Concertation #7 – Au delà de la norme, l’intelligence

Article paru dans Décision Santé le 29 octobre 2015

La complainte ultra-libérale souvent entonnée ces dernières années fait de l’hébergeur de données de santé à caractère personnel le croquemitaine d’initiatives généreuses d’amélioration de la santé publique et individuelle au travers des technologies de l’information et de la communication. En verrouillant à l’excès l’accès aux données, il représenterait une perte de chance pour les personnes concernées.

Le quotidien des hébergeurs est plutôt à rebours de cette vision. A la jointure de trois blocs d’exigences, leur savoir-faire est de construire les compromis acceptables dans l’intérêt du patient.

Le premier bloc est celui des attentes du demandeur du traitement hébergé. Il peut s’agir d’établissements ou de professionnels de santé ou médico-sociaux, d’éditeurs travaillant pour eux, mais également de structures de coordination, d’organismes de recherche, de fabricants de dispositifs connectés, d’opérateurs de plateformes grand public,  d’assureurs, etc.

Le second bloc est celui des mesures techniques et opérationnelles visant à assurer la sécurité : dispositifs d’authentification, traçabilité des accès et des usages, chiffrement des liens, règles d’intervention sur les systèmes hébergés.

Le troisième est le corpus législatif et réglementaire encadrant les systèmes d’information de santé.  Au-delà de la réglementation sur l’hébergement de données de santé, on y trouvera toutes les dispositions générales et spécifiques, plus ou moins cohérentes, accumulées au fil des ans et des textes.

La plupart des acteurs ont une connaissance en profondeur de l’un des trois domaines, et sur les deux autres une vision très limitative. Cela va de la vague appréhension à une recette de cuisine, composée d’une collection d’injonctions d’autant plus péremptoires qu’elles sont sorties de tout contexte. Parmi les exemples les plus fréquemment entendus pour chaque rubrique :

  • L’authentification forte est inacceptable pour les utilisateurs en établissement de santé, qui doivent pouvoir en tout temps intervenir en urgence, y compris pour des utilisateurs non répertoriés.
  • Le chiffrement des liens suffit à sécuriser les données.
  • Le remplacement des identités par des pseudonymes permet de réutiliser librement les données.

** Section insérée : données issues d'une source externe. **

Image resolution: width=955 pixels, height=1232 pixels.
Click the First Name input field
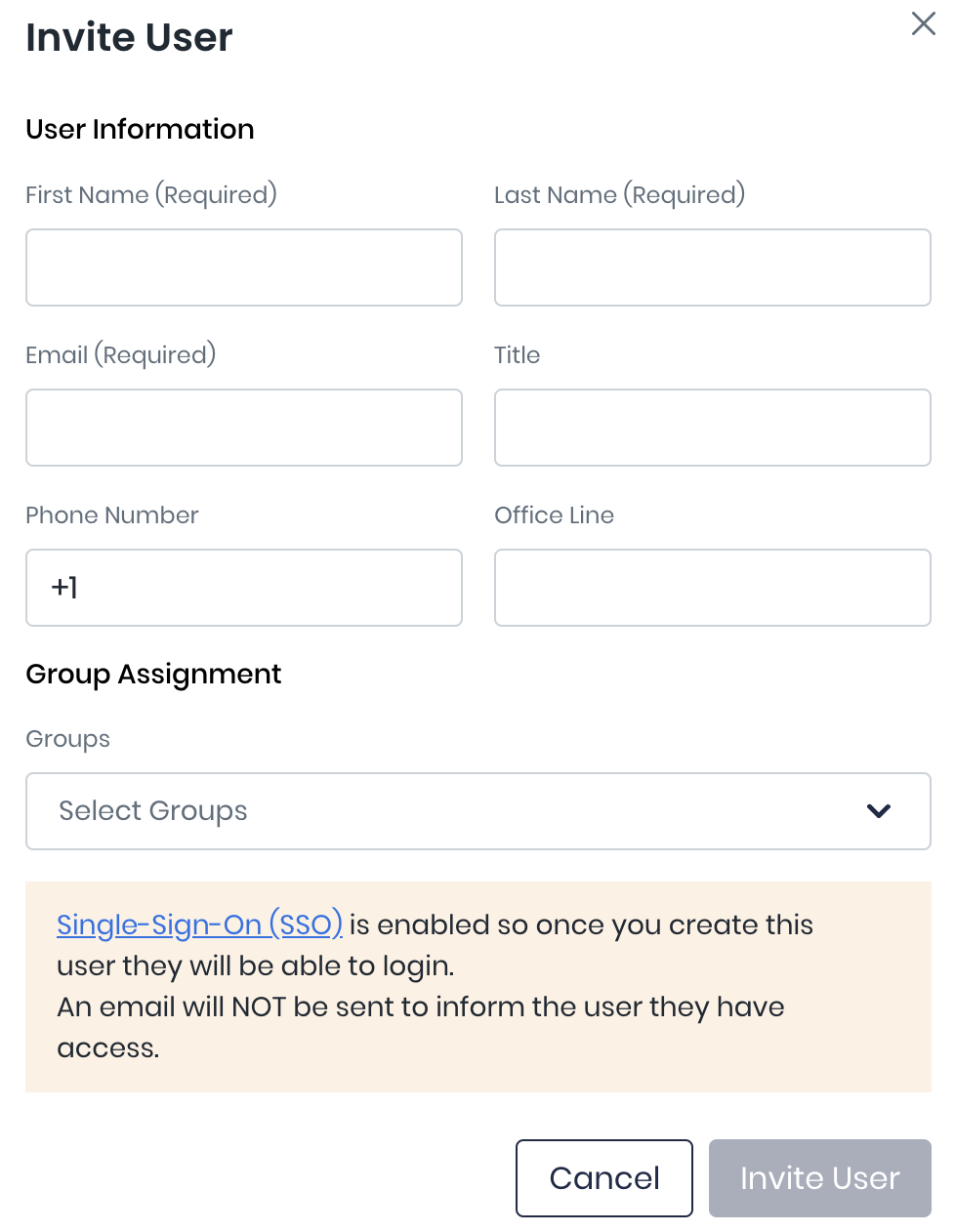(x=244, y=267)
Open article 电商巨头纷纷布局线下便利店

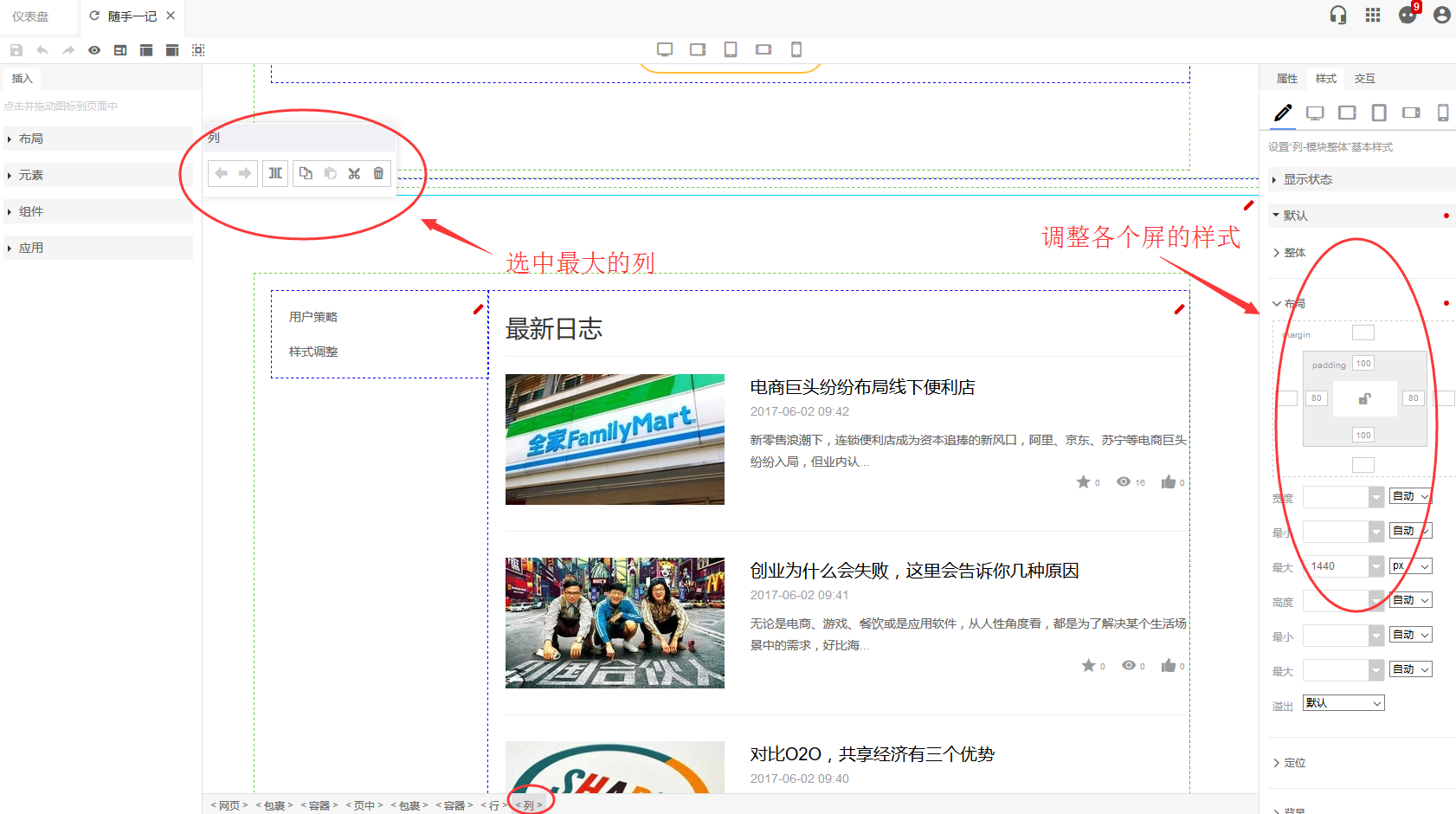[862, 387]
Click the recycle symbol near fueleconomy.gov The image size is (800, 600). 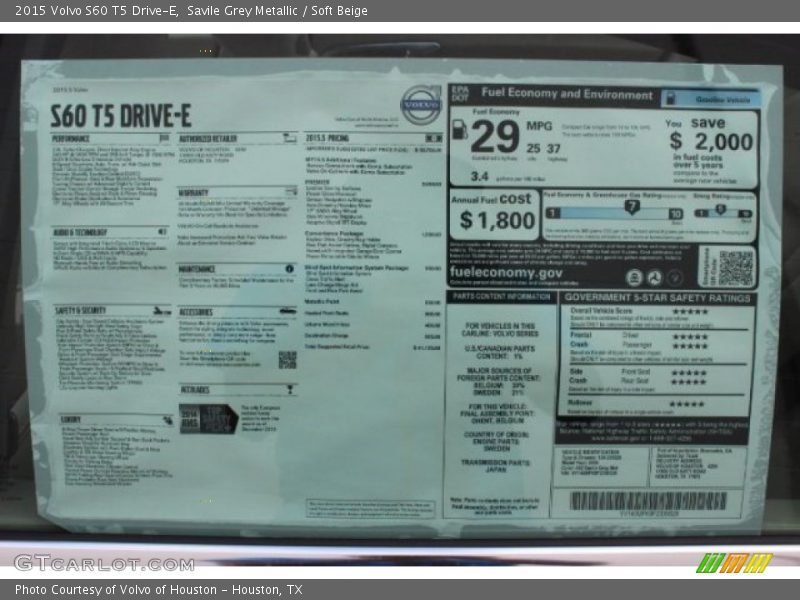click(x=655, y=277)
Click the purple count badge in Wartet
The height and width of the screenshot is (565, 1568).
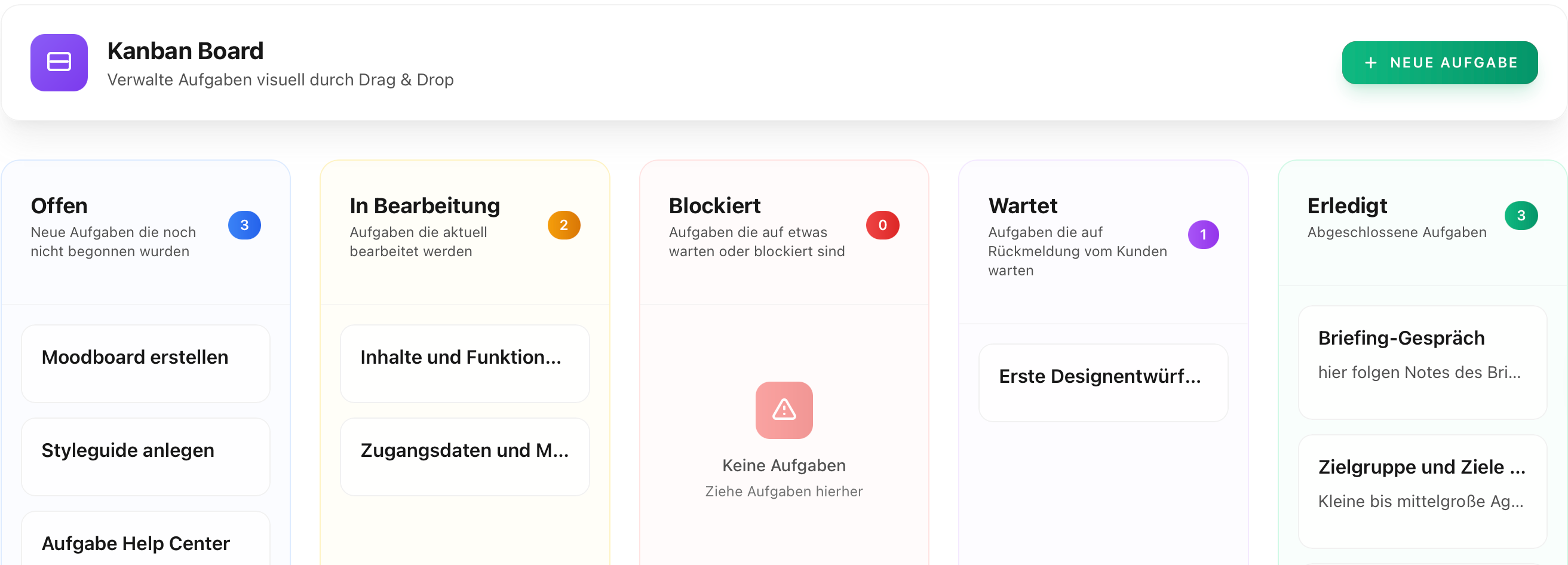(x=1204, y=235)
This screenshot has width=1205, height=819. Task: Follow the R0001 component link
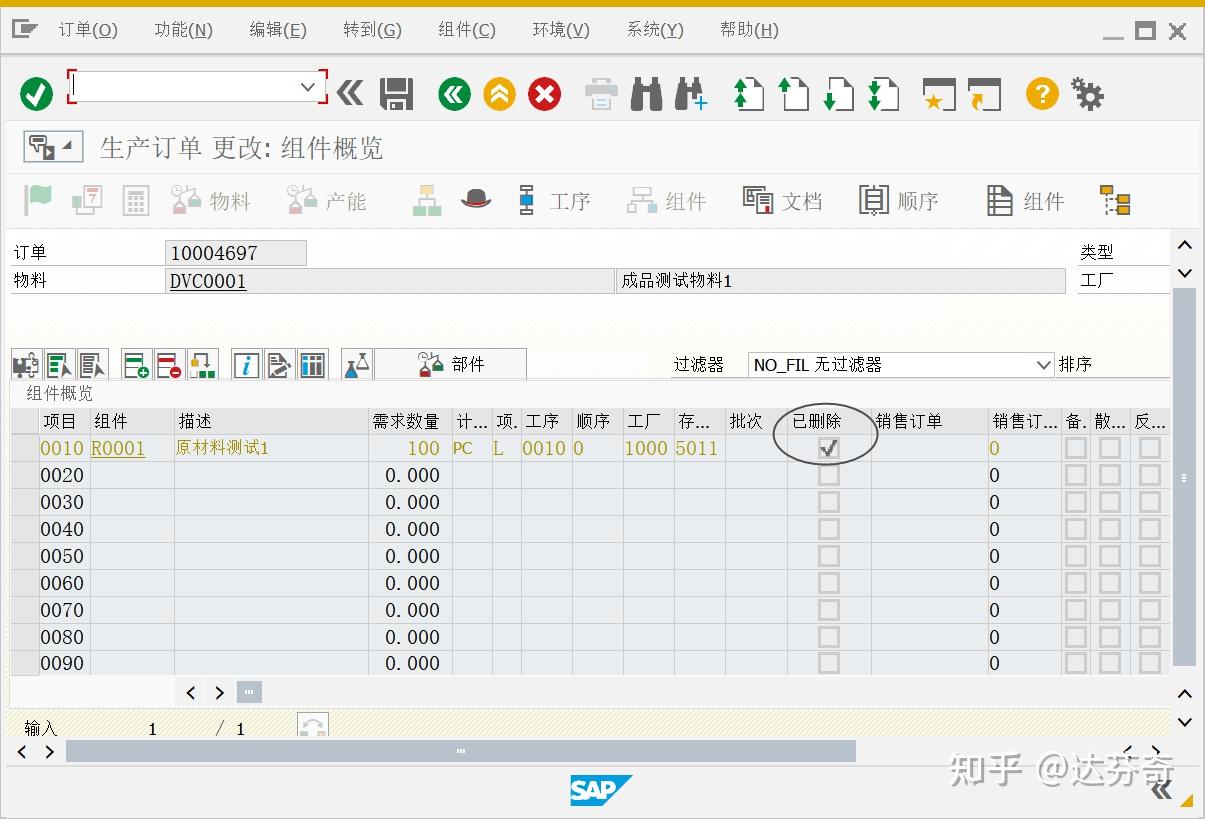coord(118,448)
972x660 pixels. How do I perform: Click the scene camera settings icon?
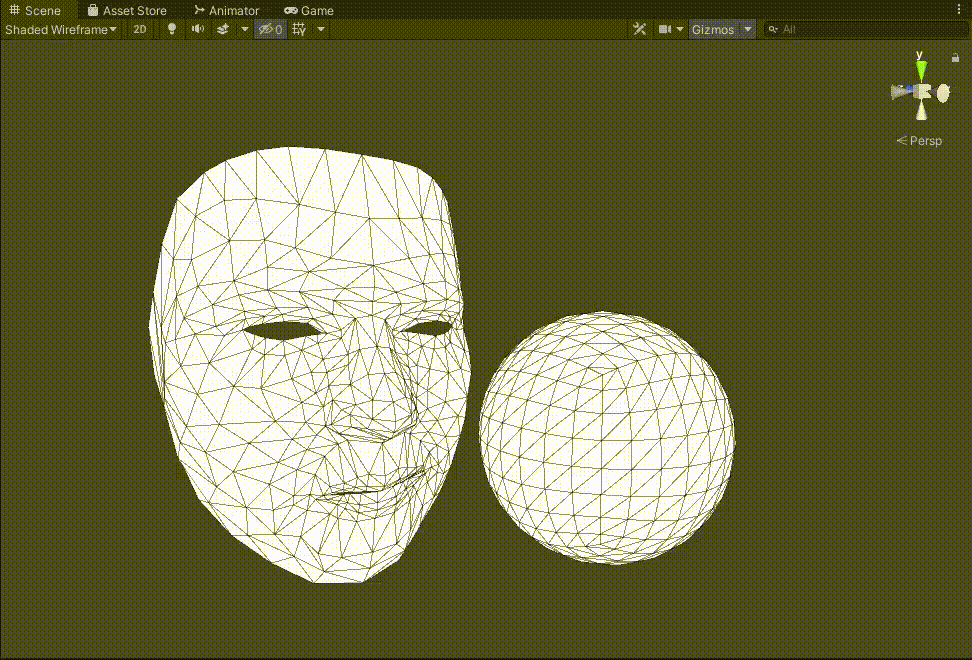coord(665,29)
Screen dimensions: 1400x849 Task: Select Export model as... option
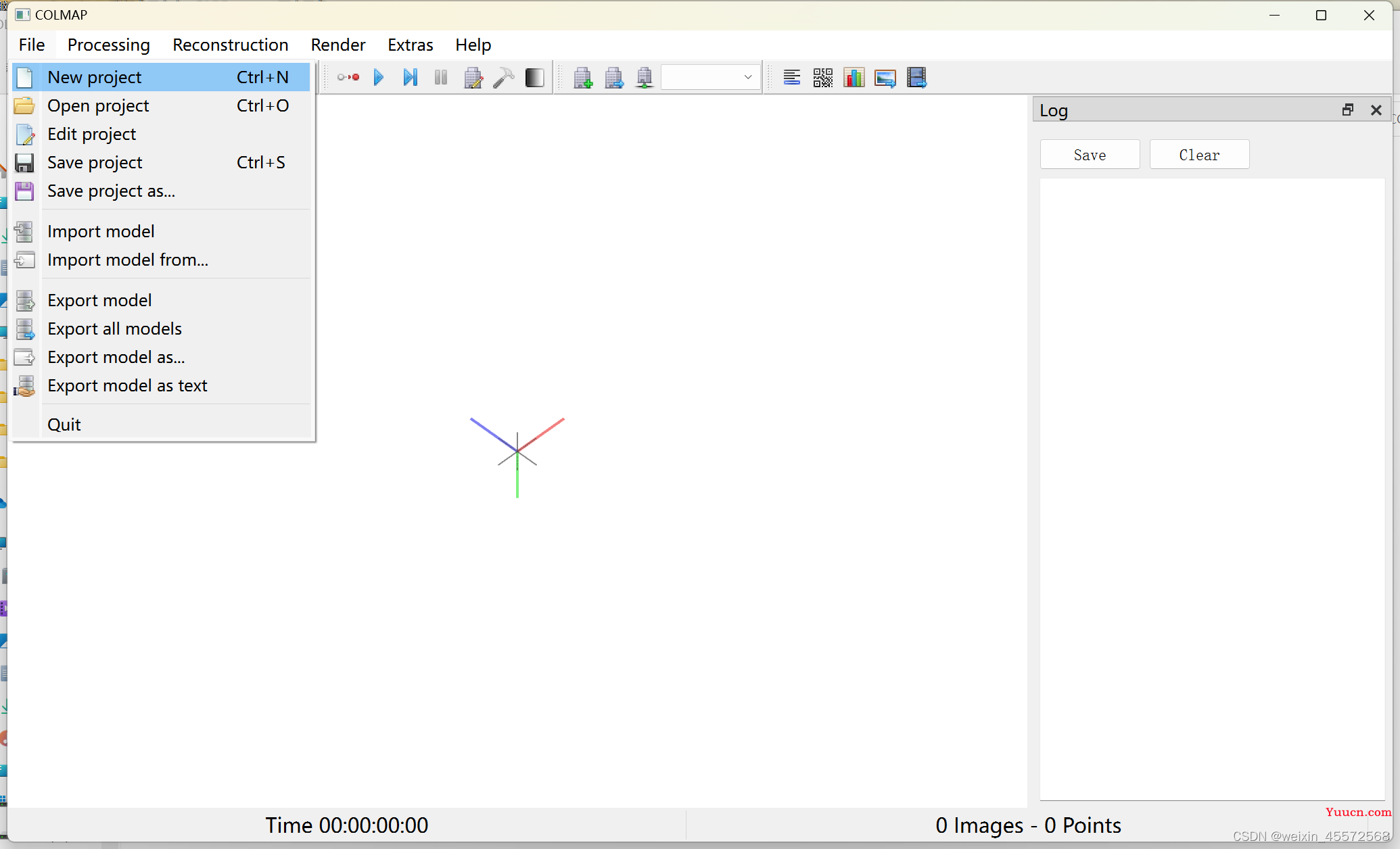[115, 356]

Ces légendes peuvent pêcher comme ici par faiblesse, mais aussi par excès de contrainte. C’est là qu’intervient l’hébergeur de données de santé. Au vu de la complexité et de la variabilité des domaines d’application, aucun des trois corpus n’est absolu ni intangible. On est dans le domaine du comportemental, des bonnes pratiques, du droit souple. C’est l’hébergeur qui va confronter et pondérer les attentes pour construire un compromis qui puisse fonctionner. Il s’appuie pour cela sur sa connaissance du secteur, des précédents, des tendances. Il ne s’agit pour autant pas de casuistique ou d’un relativisme absolu. Comme l’autre croquemitaine qu’est la CNIL, l’hébergeur doit être guidé en premier lieu par l’intérêt de la personne concernée par les données dont il a la garde.

Pour que cette éthique soit opérante, l’indépendance de l’hébergeur doit être garantie. Pour contrebalancer la relation commerciale qu’il a avec ses clients, le risque encouru en cas de laxisme doit être significatif. C’est l’objet même de l’agrément – ou demain, de la certification – de confronter les arbitrages de l’hébergeur avec un corpus de bonnes pratiques, dont la première matérialisation sont les guides et référentiels de la PGSSI-S.

C’est dans ce sens qu’il faut comprendre l’opposabilité de la PGSSI-S : non comme un blanc-seing qui serait attribué à toute structure qui se conformerait aveuglément à ses règles, mais comme une référence d’état de l’art utilisable pour inspirer et valider les décisions de l’hébergeur.